Ignoring every picture, return the lines of the listing below word for word, from the line that holds "The width and" through the line that holds "945x709 pixels.".

# [Records to use]

────────

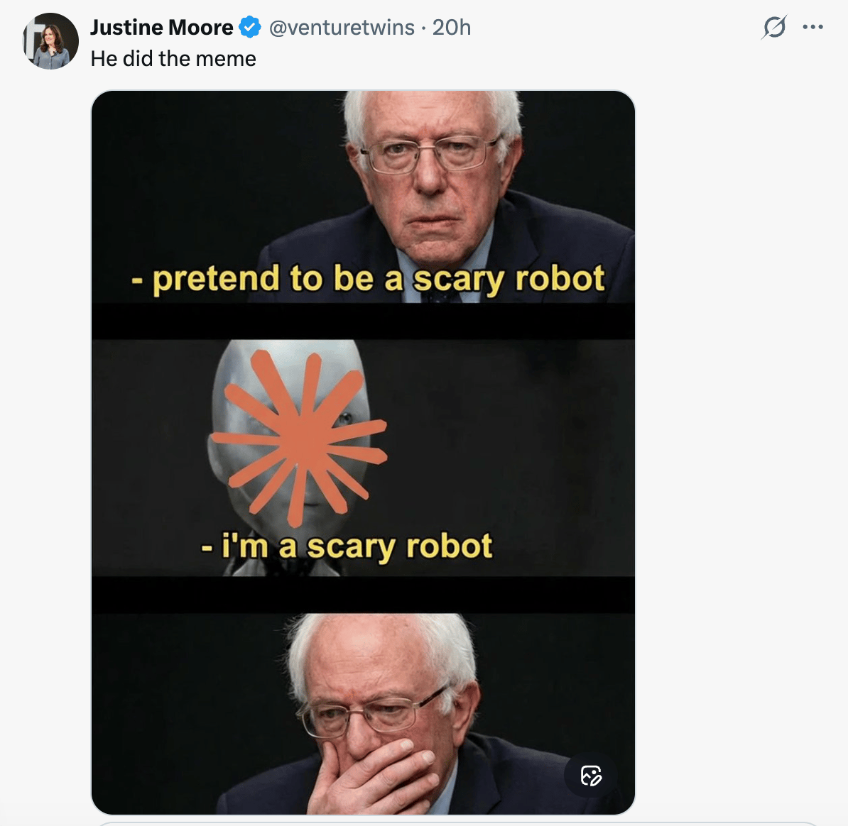This screenshot has width=848, height=826.
Task: Click the 'pretend to be a scary robot' caption
Action: coord(368,280)

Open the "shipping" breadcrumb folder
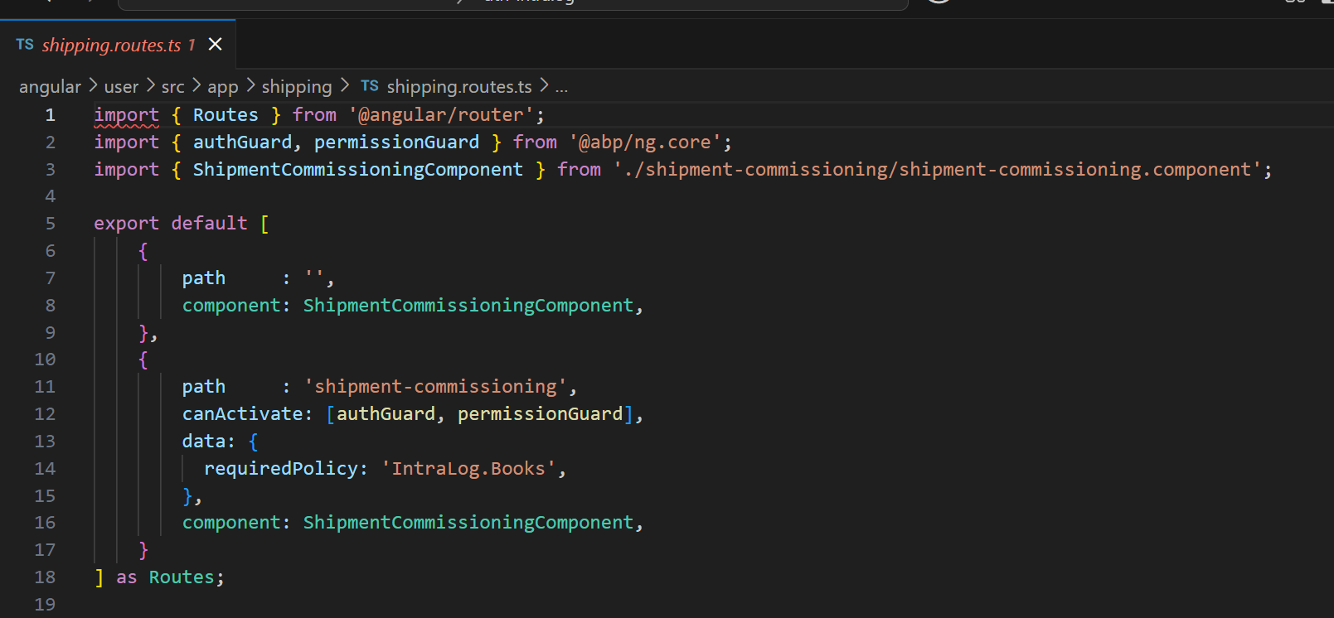click(x=296, y=87)
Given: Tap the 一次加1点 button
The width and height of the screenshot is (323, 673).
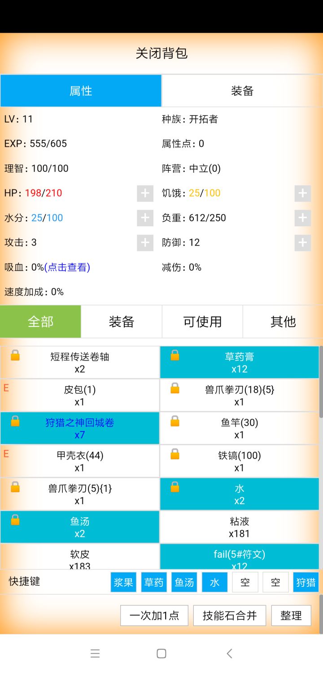Looking at the screenshot, I should click(x=154, y=616).
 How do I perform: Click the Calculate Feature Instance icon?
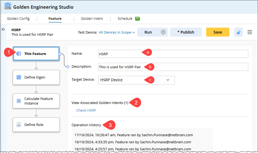coord(19,101)
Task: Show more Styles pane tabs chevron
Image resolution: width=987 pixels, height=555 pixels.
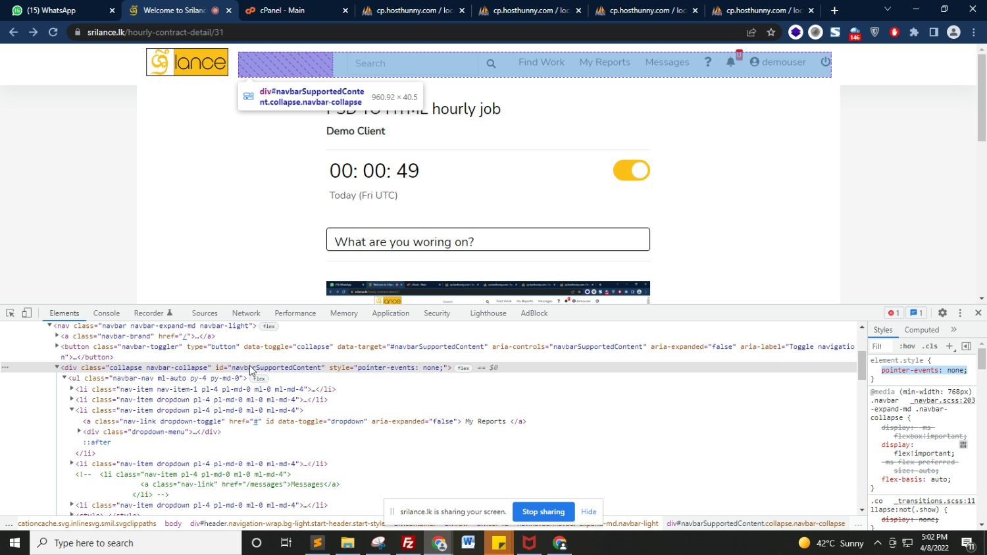Action: [953, 330]
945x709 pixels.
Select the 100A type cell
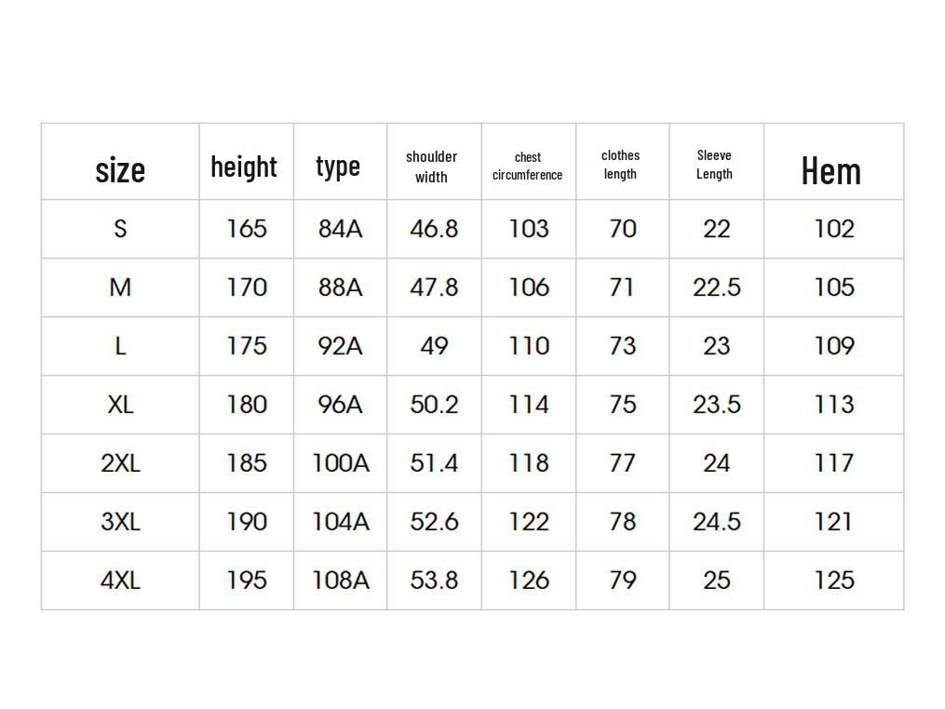[340, 463]
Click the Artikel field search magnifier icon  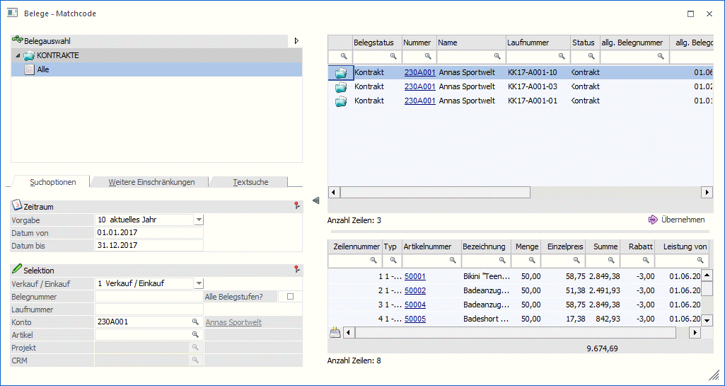[x=195, y=334]
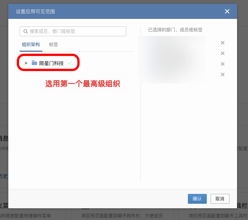Click the blurred selected members list
Image resolution: width=248 pixels, height=220 pixels.
coord(172,59)
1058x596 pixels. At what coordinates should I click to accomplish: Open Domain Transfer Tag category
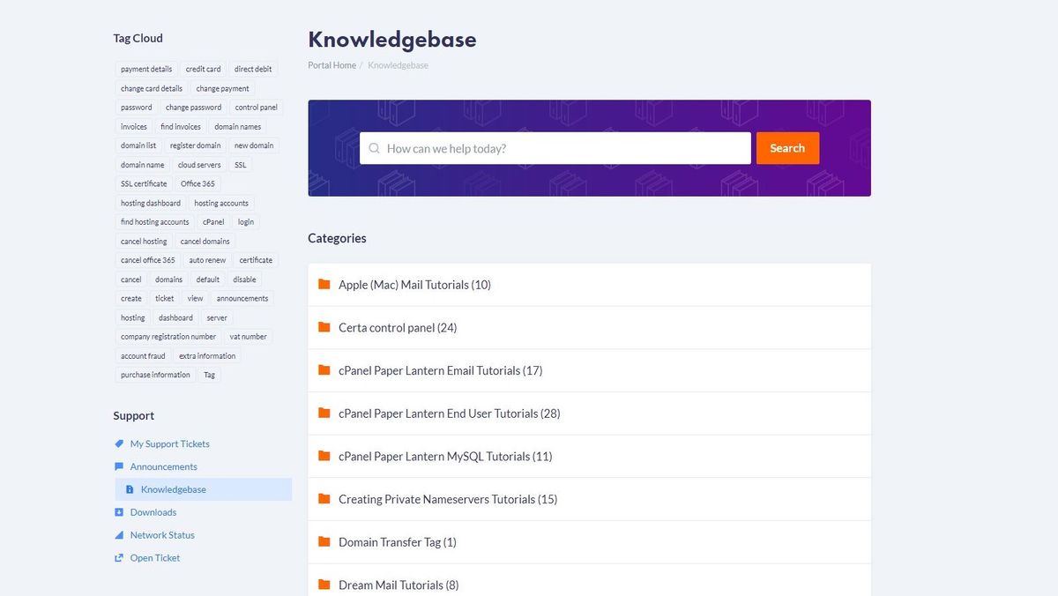point(397,542)
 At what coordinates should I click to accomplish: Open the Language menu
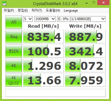click(71, 10)
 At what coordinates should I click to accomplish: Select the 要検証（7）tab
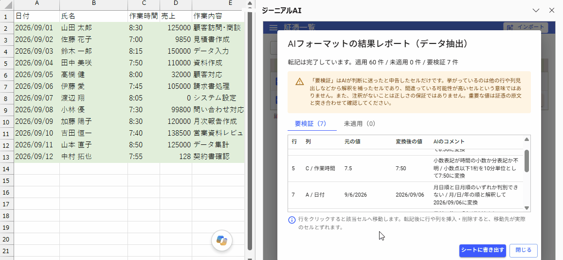[310, 123]
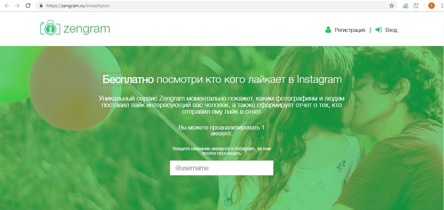Image resolution: width=444 pixels, height=210 pixels.
Task: Go back using the browser back arrow
Action: (x=7, y=6)

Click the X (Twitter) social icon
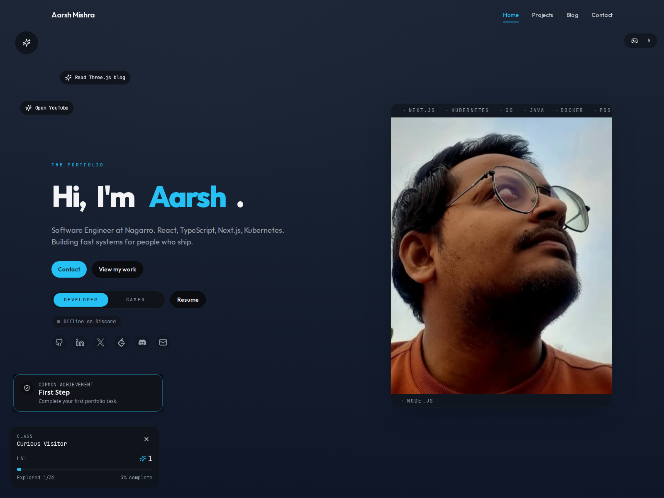101,342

────────

# [Result for this exercise]
The width and height of the screenshot is (323, 673).
Looking at the screenshot, I should click(x=154, y=616).
 How do I perform: Click the Calculate Feature Instance icon?
coord(19,101)
Task: Show more Styles pane tabs chevron
Image resolution: width=987 pixels, height=555 pixels.
Action: [953, 330]
945x709 pixels.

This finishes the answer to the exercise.